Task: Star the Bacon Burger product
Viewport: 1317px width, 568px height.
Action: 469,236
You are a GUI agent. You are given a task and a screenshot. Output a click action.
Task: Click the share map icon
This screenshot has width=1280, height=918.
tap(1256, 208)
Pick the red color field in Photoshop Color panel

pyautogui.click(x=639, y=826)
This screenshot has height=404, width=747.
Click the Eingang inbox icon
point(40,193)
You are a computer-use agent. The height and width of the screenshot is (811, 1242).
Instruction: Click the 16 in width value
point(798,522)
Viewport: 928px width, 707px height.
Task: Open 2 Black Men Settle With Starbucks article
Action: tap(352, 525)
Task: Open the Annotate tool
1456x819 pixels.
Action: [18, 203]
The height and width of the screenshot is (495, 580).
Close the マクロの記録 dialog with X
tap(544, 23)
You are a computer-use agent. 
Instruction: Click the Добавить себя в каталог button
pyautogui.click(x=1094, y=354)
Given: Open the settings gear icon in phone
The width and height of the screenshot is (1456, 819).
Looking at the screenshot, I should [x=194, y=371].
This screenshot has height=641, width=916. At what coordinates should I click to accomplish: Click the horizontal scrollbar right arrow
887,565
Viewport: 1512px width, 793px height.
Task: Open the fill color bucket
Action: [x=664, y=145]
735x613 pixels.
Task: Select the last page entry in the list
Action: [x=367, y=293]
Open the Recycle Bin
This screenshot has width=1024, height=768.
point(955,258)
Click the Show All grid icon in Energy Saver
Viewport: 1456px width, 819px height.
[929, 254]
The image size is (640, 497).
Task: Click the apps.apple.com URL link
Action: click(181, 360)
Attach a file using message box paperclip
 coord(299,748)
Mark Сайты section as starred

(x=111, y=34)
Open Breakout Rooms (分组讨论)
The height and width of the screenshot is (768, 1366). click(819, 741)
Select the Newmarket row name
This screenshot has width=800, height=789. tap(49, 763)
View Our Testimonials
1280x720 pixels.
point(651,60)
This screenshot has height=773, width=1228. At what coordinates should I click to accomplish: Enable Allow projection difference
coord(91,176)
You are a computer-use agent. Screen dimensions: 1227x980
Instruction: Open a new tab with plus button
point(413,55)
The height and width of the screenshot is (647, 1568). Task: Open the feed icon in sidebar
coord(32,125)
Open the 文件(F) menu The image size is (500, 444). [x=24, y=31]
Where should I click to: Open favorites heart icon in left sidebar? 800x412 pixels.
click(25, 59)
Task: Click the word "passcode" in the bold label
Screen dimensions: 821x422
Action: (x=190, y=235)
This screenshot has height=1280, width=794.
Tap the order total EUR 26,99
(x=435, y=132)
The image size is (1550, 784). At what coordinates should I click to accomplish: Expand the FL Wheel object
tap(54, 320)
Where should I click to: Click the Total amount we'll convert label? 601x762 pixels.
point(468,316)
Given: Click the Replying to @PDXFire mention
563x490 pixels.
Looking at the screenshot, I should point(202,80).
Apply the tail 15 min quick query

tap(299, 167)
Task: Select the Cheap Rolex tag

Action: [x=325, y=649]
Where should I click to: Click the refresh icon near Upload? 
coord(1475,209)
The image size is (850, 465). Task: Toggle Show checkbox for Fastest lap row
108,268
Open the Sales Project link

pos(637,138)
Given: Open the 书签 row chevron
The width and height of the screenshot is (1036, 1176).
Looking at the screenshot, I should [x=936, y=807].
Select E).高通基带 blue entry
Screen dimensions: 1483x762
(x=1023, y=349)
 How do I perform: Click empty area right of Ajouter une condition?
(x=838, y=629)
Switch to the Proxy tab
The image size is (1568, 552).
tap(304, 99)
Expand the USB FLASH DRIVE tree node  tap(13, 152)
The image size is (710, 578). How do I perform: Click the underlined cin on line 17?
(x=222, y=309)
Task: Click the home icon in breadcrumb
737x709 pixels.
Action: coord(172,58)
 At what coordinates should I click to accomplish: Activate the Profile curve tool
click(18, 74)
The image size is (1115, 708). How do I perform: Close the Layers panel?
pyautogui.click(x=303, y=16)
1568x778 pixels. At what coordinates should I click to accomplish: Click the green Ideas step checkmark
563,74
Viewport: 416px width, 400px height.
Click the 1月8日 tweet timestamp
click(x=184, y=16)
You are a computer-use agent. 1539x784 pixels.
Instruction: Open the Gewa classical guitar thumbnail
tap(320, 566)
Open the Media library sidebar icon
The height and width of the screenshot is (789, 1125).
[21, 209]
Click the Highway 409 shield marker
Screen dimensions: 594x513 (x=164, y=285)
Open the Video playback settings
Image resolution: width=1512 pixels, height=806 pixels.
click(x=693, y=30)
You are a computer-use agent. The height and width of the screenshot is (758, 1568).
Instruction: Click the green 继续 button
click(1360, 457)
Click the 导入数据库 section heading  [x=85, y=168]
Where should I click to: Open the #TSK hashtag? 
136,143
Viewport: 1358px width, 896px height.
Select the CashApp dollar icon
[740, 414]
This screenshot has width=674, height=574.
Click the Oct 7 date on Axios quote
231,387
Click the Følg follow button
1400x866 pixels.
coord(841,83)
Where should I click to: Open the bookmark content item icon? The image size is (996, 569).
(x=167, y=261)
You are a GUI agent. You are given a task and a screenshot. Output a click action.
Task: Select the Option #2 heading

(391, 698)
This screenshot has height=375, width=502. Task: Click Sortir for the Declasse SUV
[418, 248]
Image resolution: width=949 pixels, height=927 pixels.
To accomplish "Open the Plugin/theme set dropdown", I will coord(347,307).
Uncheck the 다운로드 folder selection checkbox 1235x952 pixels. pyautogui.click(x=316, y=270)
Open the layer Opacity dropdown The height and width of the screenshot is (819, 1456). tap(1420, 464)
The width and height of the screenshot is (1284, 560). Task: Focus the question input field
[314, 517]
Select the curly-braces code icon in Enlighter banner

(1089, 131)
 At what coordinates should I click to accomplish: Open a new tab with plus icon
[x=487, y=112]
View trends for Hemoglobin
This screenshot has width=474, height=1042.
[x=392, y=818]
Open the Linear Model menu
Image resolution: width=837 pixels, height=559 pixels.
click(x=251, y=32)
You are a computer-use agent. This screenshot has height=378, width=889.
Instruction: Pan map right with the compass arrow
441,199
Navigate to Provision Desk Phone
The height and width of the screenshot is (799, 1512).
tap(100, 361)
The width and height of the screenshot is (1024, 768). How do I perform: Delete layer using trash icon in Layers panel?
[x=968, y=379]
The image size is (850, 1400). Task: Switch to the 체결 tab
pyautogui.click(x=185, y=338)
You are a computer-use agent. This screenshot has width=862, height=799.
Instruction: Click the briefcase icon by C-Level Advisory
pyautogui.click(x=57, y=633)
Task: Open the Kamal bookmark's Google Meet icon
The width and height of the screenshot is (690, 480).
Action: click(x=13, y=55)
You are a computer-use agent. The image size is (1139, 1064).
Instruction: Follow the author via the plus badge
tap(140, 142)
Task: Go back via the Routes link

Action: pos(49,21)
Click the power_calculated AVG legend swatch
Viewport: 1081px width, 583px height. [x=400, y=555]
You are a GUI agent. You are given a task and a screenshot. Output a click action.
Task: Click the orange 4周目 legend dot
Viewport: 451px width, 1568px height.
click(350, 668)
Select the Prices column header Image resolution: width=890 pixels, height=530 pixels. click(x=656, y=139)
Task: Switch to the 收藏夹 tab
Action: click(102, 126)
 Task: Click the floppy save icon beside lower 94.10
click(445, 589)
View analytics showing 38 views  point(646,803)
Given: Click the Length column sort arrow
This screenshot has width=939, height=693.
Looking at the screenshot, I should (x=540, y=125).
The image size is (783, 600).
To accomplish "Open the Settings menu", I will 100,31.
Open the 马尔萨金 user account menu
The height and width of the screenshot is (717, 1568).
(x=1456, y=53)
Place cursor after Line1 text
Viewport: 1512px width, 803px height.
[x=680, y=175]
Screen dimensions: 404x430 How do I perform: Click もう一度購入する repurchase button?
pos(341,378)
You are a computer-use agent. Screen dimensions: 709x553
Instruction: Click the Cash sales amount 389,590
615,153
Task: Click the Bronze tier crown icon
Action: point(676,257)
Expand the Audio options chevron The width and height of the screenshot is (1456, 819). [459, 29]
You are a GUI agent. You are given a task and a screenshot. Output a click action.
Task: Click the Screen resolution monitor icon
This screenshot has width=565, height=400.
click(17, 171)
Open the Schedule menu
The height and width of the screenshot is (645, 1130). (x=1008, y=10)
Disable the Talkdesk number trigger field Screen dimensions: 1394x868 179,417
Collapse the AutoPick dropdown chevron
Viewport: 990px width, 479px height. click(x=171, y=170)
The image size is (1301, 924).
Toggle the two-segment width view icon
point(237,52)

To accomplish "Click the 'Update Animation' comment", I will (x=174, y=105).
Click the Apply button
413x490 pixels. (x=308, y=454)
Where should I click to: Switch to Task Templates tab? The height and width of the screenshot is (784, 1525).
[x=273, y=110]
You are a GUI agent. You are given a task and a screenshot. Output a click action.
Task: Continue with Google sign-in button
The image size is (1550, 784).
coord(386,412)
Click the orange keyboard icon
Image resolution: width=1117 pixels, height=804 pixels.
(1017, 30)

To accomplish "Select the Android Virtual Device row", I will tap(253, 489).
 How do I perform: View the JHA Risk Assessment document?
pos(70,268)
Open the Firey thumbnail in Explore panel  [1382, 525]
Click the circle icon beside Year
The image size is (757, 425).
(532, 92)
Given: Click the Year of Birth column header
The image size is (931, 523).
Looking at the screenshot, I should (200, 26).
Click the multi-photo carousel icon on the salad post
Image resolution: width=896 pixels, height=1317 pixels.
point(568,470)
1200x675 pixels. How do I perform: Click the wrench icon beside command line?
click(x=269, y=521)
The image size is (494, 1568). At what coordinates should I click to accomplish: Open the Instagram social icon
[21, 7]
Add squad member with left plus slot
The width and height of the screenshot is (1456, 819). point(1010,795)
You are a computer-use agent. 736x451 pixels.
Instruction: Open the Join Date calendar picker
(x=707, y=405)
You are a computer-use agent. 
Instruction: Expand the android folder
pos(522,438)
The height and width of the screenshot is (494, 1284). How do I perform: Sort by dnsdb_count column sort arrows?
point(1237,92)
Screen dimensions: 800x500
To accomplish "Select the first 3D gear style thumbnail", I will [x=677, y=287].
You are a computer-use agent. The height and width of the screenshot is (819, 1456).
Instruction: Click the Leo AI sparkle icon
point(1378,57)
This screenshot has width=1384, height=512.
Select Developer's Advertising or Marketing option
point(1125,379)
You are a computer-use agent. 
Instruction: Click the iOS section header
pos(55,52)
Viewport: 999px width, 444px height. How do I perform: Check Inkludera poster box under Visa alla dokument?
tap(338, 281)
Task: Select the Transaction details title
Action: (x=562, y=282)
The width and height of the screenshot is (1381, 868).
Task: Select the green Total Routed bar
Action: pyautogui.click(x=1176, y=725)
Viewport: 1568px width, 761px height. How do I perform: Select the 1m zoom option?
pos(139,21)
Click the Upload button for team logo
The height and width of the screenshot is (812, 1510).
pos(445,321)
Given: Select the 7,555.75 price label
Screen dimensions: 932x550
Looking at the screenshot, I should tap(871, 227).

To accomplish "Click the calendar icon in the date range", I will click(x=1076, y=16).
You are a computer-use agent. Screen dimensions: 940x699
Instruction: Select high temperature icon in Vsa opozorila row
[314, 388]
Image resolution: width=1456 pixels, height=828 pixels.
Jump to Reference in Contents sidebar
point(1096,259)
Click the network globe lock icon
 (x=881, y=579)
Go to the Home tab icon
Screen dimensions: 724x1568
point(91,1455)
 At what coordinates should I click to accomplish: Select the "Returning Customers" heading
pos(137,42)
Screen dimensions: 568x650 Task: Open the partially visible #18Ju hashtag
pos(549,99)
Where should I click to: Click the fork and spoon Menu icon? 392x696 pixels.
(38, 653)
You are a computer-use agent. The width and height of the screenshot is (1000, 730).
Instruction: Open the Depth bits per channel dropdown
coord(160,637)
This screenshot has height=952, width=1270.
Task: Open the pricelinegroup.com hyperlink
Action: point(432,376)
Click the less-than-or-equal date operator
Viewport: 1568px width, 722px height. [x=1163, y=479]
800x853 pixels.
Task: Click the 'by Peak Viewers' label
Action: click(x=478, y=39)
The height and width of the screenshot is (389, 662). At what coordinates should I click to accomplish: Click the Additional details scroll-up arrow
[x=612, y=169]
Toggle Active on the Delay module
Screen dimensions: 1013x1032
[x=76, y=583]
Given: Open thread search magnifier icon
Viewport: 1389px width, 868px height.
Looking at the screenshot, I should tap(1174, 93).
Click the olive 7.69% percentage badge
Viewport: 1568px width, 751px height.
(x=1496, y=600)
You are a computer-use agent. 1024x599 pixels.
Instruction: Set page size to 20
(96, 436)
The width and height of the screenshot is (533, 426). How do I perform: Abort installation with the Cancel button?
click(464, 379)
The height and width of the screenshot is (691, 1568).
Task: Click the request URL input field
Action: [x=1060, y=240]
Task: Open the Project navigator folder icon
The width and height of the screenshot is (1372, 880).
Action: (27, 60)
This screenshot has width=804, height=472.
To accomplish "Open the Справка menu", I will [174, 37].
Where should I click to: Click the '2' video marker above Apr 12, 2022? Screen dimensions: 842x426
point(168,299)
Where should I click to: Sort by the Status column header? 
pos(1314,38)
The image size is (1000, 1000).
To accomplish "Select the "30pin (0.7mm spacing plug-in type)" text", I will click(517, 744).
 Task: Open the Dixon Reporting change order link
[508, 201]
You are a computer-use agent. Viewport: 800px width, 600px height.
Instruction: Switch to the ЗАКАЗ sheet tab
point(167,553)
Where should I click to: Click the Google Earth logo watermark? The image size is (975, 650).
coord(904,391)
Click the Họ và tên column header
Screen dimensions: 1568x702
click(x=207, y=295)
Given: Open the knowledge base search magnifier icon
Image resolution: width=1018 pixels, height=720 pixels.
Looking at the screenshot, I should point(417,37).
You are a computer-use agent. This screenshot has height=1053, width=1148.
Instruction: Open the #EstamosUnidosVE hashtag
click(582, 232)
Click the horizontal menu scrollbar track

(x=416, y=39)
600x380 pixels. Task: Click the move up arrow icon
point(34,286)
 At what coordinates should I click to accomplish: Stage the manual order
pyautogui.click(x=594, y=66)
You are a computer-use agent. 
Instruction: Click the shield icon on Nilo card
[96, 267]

* Requirement *
Please repeat the rows starting at the line containing "Click the Show All grid icon in Energy Saver" and ending at the line containing "(x=1023, y=349)", with every "pixels" replaced by "px" and nothing else changed.

* Output of the exercise *
Click the Show All grid icon in Energy Saver
Viewport: 1456px width, 819px height.
[929, 254]
The image size is (640, 497).
Task: Click the apps.apple.com URL link
Action: click(181, 360)
Attach a file using message box paperclip
 coord(299,748)
Mark Сайты section as starred

(x=111, y=34)
Open Breakout Rooms (分组讨论)
The height and width of the screenshot is (768, 1366). click(819, 741)
Select the Newmarket row name
This screenshot has width=800, height=789. tap(49, 763)
View Our Testimonials
1280x720 px.
point(651,60)
This screenshot has height=773, width=1228. At what coordinates should I click to accomplish: Enable Allow projection difference
coord(91,176)
You are a computer-use agent. Screen dimensions: 1227x980
Instruction: Open a new tab with plus button
point(413,55)
The height and width of the screenshot is (647, 1568). Task: Open the feed icon in sidebar
coord(32,125)
Open the 文件(F) menu The image size is (500, 444). [x=24, y=31]
Where should I click to: Open favorites heart icon in left sidebar? 800x412 px.
click(25, 59)
Task: Click the word "passcode" in the bold label
Screen dimensions: 821x422
Action: (x=190, y=235)
This screenshot has height=1280, width=794.
Tap the order total EUR 26,99
(x=435, y=132)
The image size is (1550, 784). At what coordinates should I click to accomplish: Expand the FL Wheel object
tap(54, 320)
Where should I click to: Click the Total amount we'll convert label? 601x762 px.
point(468,316)
Given: Click the Replying to @PDXFire mention
563x490 px.
Looking at the screenshot, I should point(202,80).
Apply the tail 15 min quick query

tap(299, 167)
Task: Select the Cheap Rolex tag

Action: [x=325, y=649]
Where should I click to: Click the refresh icon near Upload? 
coord(1475,209)
The image size is (850, 465). Task: Toggle Show checkbox for Fastest lap row
108,268
Open the Sales Project link

pos(637,138)
Given: Open the 书签 row chevron
The width and height of the screenshot is (1036, 1176).
Looking at the screenshot, I should [x=936, y=807].
Select E).高通基带 blue entry
Screen dimensions: 1483x762
(x=1023, y=349)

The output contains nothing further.